§ **What the task requires**
Once the line containing "[button] (44, 1159)" is found in the entries below, restate it and each following line word for word, stopping after the line containing "Как сделать квас".

§ **Given records**
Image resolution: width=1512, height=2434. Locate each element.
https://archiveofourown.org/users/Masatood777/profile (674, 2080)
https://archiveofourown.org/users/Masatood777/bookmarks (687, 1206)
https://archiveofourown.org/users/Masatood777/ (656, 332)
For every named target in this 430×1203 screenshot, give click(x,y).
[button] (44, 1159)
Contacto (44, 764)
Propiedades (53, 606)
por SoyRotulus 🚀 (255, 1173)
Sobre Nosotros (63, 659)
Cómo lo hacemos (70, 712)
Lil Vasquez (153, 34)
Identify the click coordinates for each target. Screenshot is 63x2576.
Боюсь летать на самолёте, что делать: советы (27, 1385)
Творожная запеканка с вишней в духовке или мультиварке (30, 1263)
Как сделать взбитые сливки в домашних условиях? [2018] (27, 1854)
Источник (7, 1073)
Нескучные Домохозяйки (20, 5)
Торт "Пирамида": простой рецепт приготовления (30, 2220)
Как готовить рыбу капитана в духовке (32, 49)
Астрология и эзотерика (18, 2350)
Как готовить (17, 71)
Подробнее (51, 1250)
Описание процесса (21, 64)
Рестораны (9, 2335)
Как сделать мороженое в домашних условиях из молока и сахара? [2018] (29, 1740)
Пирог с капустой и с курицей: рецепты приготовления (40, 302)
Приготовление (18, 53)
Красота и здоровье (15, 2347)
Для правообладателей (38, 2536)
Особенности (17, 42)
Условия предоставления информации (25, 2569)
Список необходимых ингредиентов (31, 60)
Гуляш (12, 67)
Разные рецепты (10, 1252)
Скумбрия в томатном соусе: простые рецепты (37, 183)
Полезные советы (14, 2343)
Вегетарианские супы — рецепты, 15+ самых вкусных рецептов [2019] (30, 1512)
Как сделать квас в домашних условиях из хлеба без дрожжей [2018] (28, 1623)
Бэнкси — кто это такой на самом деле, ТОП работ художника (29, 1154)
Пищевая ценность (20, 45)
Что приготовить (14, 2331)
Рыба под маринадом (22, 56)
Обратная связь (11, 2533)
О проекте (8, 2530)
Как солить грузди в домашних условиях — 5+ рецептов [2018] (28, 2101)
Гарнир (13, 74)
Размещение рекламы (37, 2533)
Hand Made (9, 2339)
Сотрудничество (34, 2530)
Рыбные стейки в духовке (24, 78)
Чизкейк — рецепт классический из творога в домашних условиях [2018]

§ **Solution for this task**
[button] (44, 1159)
Contacto (44, 764)
Propiedades (53, 606)
por SoyRotulus 🚀 (255, 1173)
Sobre Nosotros (63, 659)
Cómo lo hacemos (70, 712)
Lil Vasquez (153, 34)
Identify the click coordinates for each target. Screenshot is 63x2576.
Боюсь летать на самолёте, что делать: советы (27, 1385)
Творожная запеканка с вишней в духовке или мультиварке (30, 1263)
Как сделать взбитые сливки в домашних условиях? [2018] (27, 1854)
Источник (7, 1073)
Нескучные Домохозяйки (20, 5)
Торт "Пирамида": простой рецепт приготовления (30, 2220)
Как готовить рыбу капитана в духовке (32, 49)
Астрология и эзотерика (18, 2350)
Как готовить (17, 71)
Подробнее (51, 1250)
Описание процесса (21, 64)
Рестораны (9, 2335)
Как сделать мороженое в домашних условиях из молока и сахара? [2018] (29, 1740)
Пирог с капустой и с курицей: рецепты приготовления (40, 302)
Приготовление (18, 53)
Красота и здоровье (15, 2347)
Для правообладателей (38, 2536)
Особенности (17, 42)
Условия предоставления информации (25, 2569)
Список необходимых ингредиентов (31, 60)
Гуляш (12, 67)
Разные рецепты (10, 1252)
Скумбрия в томатном соусе: простые рецепты (37, 183)
Полезные советы (14, 2343)
Вегетарианские супы — рецепты, 15+ самых вкусных рецептов [2019] (30, 1512)
Как сделать квас в домашних условиях из хлеба без дрожжей [2018] (28, 1623)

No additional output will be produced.